Je lui avais remis une clé de mon appartement afin qu’elle pût y entrer pendant mon absence et m’attendre ; elle pouvait se rendre assez secrètement chez moi par une sorte d’allée qui aboutissait à ma maison, et lui épargnait, par son obscurité, les regards indiscrets du voisinage. Elle rangeait mes affaires, raccommodait mon linge et donnait à tout mon intérieur une proprette élégance. J’aimais à la trouver chez moi quand j’arrivais. « Ne me querellez pas trop aujourd’hui, mon cher Floréal, » me disait-elle en me voyant paraître. Je le lui promettais en l’embrassant, et j’étais bien heureux quand j’avais pu tenir ma promesse.

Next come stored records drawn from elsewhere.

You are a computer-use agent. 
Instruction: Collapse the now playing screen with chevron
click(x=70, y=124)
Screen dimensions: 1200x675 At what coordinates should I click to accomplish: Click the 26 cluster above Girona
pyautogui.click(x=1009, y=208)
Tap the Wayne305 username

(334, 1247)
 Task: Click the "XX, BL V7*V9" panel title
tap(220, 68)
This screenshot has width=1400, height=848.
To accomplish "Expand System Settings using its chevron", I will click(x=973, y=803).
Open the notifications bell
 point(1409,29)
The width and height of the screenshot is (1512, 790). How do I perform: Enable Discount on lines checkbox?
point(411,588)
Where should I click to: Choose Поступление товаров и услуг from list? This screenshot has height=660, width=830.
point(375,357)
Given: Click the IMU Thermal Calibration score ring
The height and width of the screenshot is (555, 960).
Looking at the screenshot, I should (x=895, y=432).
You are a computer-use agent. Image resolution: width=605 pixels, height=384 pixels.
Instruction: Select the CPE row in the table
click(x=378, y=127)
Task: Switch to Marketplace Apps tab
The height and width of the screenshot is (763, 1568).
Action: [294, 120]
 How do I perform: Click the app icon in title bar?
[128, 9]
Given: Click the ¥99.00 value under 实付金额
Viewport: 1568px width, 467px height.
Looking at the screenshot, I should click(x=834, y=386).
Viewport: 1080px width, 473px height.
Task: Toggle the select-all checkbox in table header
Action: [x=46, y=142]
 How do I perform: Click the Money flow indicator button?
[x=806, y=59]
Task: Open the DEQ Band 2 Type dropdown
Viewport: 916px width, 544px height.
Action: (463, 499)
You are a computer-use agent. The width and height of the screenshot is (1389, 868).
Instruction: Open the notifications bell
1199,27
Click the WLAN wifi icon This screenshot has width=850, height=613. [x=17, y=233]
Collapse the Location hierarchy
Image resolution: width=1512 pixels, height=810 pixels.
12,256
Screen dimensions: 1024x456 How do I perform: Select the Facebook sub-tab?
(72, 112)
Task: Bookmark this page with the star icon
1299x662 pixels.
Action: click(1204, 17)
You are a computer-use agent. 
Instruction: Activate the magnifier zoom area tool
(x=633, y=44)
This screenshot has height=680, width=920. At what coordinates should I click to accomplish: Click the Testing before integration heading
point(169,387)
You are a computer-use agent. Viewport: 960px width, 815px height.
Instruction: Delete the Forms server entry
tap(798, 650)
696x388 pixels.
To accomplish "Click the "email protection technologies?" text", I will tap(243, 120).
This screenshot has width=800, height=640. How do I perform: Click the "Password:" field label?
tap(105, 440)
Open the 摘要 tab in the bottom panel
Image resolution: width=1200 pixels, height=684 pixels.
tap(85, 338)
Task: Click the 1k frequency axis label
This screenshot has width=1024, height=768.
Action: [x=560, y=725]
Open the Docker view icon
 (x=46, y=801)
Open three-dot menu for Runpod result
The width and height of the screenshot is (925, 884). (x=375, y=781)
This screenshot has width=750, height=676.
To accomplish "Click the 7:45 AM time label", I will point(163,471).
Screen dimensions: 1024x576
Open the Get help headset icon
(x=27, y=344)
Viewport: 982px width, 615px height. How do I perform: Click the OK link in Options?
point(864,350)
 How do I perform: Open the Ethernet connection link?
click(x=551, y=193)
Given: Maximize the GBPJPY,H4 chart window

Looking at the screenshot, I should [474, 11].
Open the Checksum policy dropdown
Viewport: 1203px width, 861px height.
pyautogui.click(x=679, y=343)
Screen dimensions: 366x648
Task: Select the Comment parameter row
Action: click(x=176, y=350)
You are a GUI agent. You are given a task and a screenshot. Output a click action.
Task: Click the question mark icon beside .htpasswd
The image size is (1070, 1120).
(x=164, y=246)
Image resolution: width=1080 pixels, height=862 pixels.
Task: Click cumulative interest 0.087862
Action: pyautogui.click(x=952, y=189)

« J’ai quelque chose à vous demander, me dit-elle un jour. — Faites vite, lui répondis-je, afin que j’aie la joie de vous obéir promptement. — Ce collier d’ambre que j’ai tant désiré autrefois et qui n’est plus pour vous aujourd’hui qu’un souvenir insignifiant, donnez-le-moi, car je le désire encore. » À ces mots, Célestrie fit un bond dans mon cœur. « Jamais vous n’aurez ce collier, dis-je sévèrement à Henriette ; je vous défends de m’en parler de nouveau, et si vous redoutez un grand malheur, évitez même d’y toucher lorsque vous viendrez ici. » Henriette voulut insister, j’entrai en fureur ; elle pleura et partit en me disant : « Vous êtes en vérité trop méchant pour moi ! »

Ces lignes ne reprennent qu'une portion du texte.